Tout a changé avec la guerre en Ukraine et la fin des livraisons du Russe Gazprom. Les importations de gaz liquéfié vers l'Allemagne, via les ports belges, néerlandais et français, ont bondi.


Pour éviter un coût du transport prohibitif, le pays a décidé de lancer sur son propre sol plusieurs chantiers de terminaux. Mais l'Allemagne n'a toujours pas signé des contrats gaziers significatifs pour remplir ces terminaux dans l'immédiat.

"La capacité d'importation sera là. Mais ce qui m'inquiète, ce sont les livraisons", s'alarme auprès de l'AFP Johan Lilliestam, chercheur à l'université de Postdam.

(Crédit photo: Uniper)

Un contrat entre l'entreprise américaine ConocoPhillips et le Qatar a été signé pour le terminal de Wilhelmshaven. Mais la livraison de gaz ne débutera qu'à partir de 2026.

Les négociations entre les énergéticiens allemands, RWE et Uniper en tête, et les principaux fournisseurs mondiaux, comme le Qatar, les États-Unis ou le Canada, patinent.

Les producteurs cherchent à conclure des contrats longs, pour rentabiliser leurs investissements tandis que Berlin veut du court terme afin de se passer progressivement des énergies fossiles.
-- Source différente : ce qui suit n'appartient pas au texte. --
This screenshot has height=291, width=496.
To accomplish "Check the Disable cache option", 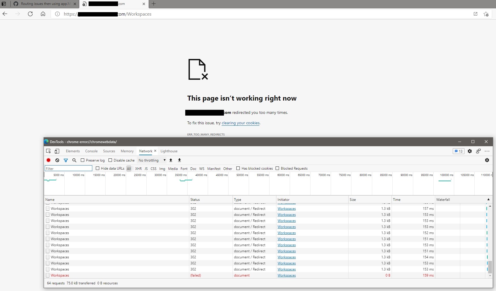I will (x=111, y=160).
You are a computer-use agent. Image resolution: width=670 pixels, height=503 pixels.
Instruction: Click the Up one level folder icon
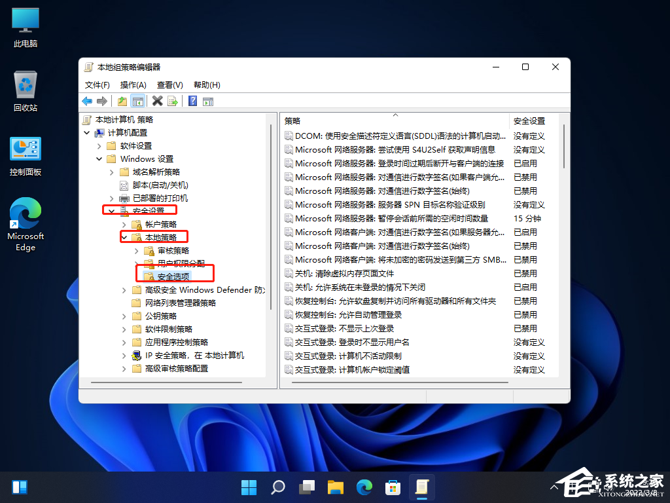coord(122,101)
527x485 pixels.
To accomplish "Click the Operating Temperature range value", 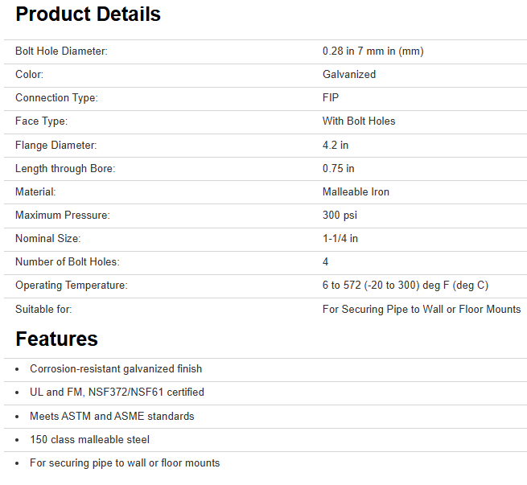I will [405, 286].
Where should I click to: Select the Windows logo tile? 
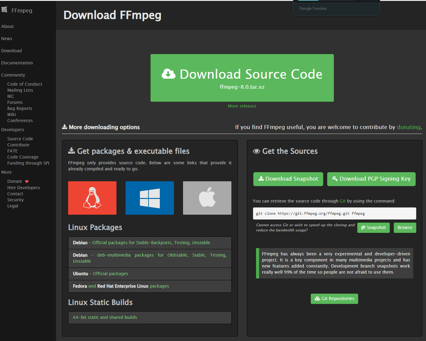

"Les entreprises doivent savoir que, si nous voulons respecter nos objectifs (de neutralité carbone, NDLR), les achats allemands seront de moins en moins importants au fil du temps", a ainsi martelé fin novembre le ministre de l'Économie Robert Habeck.

Siège du groupe énergétique allemand Uniper et de ses installations de stockage de gaz naturel au sud de l'Allemagne. Le gouvernement allemand a entamé la nationalisation du groupe après l'arrêt des projets Nord Stream et à cause des pénuries d'énergie actuelles et à venir.
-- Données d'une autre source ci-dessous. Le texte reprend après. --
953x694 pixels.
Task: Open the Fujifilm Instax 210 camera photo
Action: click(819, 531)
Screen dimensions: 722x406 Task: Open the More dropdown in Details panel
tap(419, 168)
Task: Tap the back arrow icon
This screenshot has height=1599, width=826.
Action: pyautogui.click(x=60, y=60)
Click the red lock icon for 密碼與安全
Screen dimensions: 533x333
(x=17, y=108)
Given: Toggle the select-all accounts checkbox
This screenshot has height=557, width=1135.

Au sein des associations écologistes, critiques sur les projets GNL, l'association DUH a annoncé vendredi des "actions juridiques" contre Wilhelmshaven. Une dizaine de militants écologistes manifestaient dans la ville, avec des pancartes demandant la "fin du gaz", a constaté un journaliste de l'AFP.

Sans contrat significatif, l'Allemagne est exposée à la volatilité des marchés spot de court terme pour se fournir.

Les prix ont certes baissé depuis l'été. Mais le marché pourrait se tendre dès 2023, en raison de la reprise de la demande en Chine, qui abandonne peu à la peu la politique "zéro Covid".

En décidant l'abandon du nucléaire sous la pression des écologistes, l'Allemagne a continué à miser sur le charbon, source d'énergie la plus polluante en attendant la transition énergétique. Sur cette photo, l'immense mine à ciel ouvert de lignite de Garzweiler, à Lützerath, dans l'ouest de l'Allemagne.

Et l'hiver actuel en Allemagne, particulièrement froid, pourrait vider les cuves plus rapidement que prévu. "La consommation de gaz augmente. C'est un risque, particulièrement quand la vague de froid se prolonge dans le temps", a alerté récemment le chef de l'Agence nationale des réseaux Klaus Müller.

Dès lors, "on ne peut pas exclure des coupures pour l'hiver prochain", estime Andreas Schroeder, expert pour l'institut londonien ICIS.

Les autorités allemandes appellent donc la population à poursuivre ses efforts pour économiser la ressource. L'objectif de Berlin est d'économiser 20% de gaz cet hiver, contre "13%" actuellement, selon M. Müller.